First published in Life’s Handicap in 1891, and believed by the compilers of ORG to be founded on fact.

The story

Abdur Rahman, the absolute ruler of Afghanistan, is dispensing justice. A thief is brought before him, who had stolen three rupees. ‘Why did you steal ?’ … ‘I was hungry and there was no food’ … ‘Why did you not work ?’ … ‘I could find no work.’ … ‘You lie’, says the Amir.

Then Abdur Rahman tells how in his ‘evil days’ he had been poor, hunted, and penniless, had tried to borrow three rupees from a moneylender and been given less, and had laboured as a coolie for four annas a day to keep himself from starvation. He sentences the thief to death; ‘The whole of him was seen no more together’.

Background

In March 1885 Kipling was sent by his paper, the Civil and Military Gazette, to cover the meeting between the Amir of Afghanistan and the Viceroy, Lord Dufferin.

See Andrew Lycett, (p. 104) and “Her Majesty’s Servants” (The Jungle Book), ‘To meet the Emir’ ( Kipling’s India, Uncollected Sketches, ed. Pinney p. 77) and Something of Myself (p. 44).

Some critical comments

Norman Page (p. 65) calls this: ‘a slight piece’, regardless of this rather frightening sight of an absolute ruler at work.
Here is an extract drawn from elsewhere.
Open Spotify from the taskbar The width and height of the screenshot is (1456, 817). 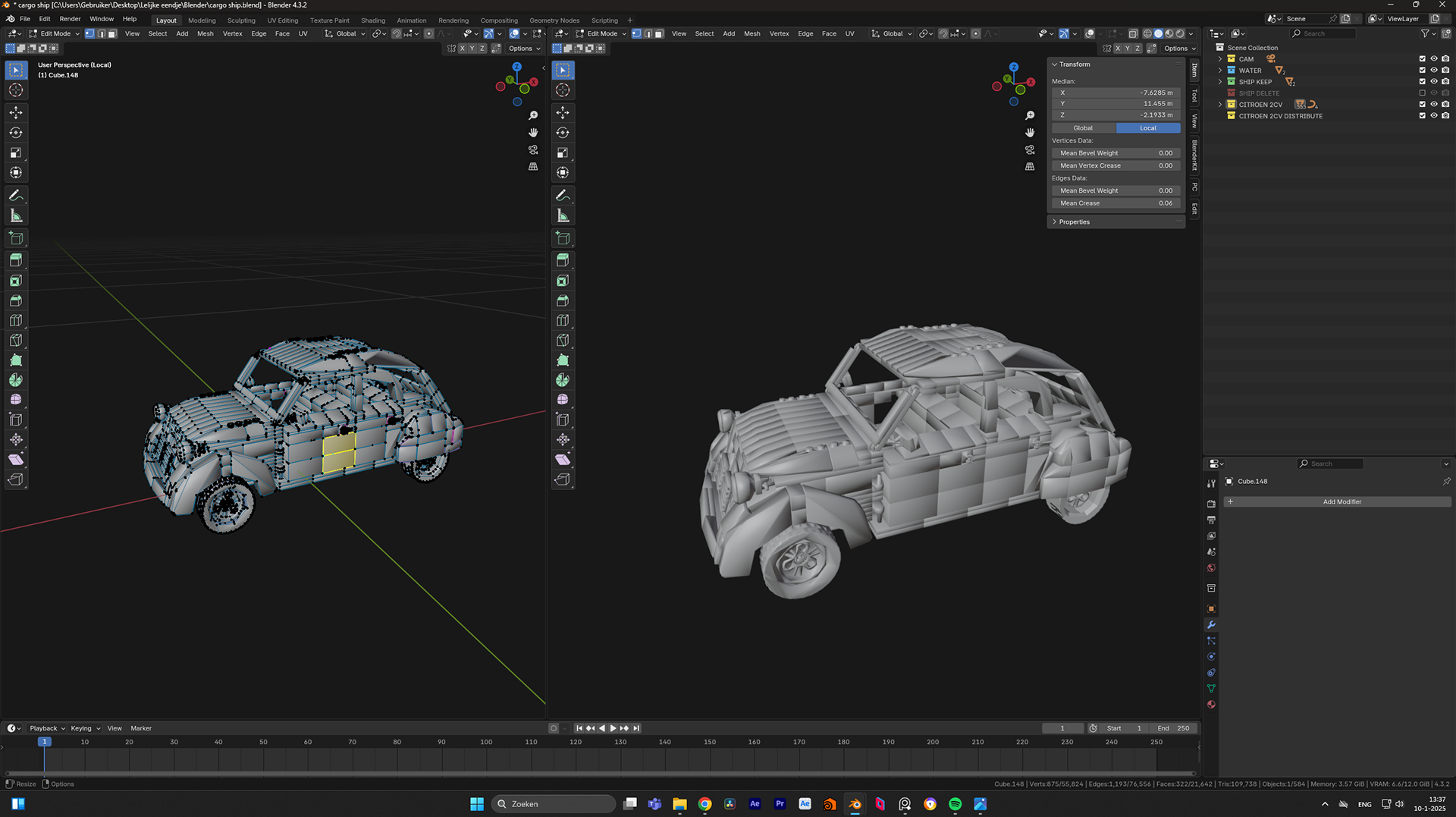(x=955, y=804)
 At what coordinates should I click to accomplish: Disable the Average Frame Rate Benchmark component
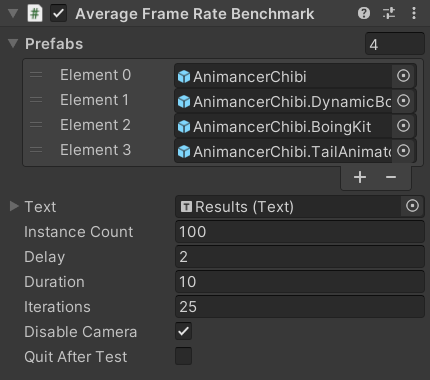(x=58, y=14)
See also the poems “The Ballad of the King’s Mercy”, and “The Ballad of the King’s Jest”, which Angus Wilson in his examination of this story and others in the same vein (p. 105) calls two powerful neglected poems, in which he believes Kipling found a terrible version of Stalkyism:

Where the rough and ready practical joke may put things right in the simple, harsh world of boarding-schools, torture and prolonged death agonies are authority’s jest in Afghanistan where the slightest threat to the throne may shatter all rule and let loose tribal anarchy.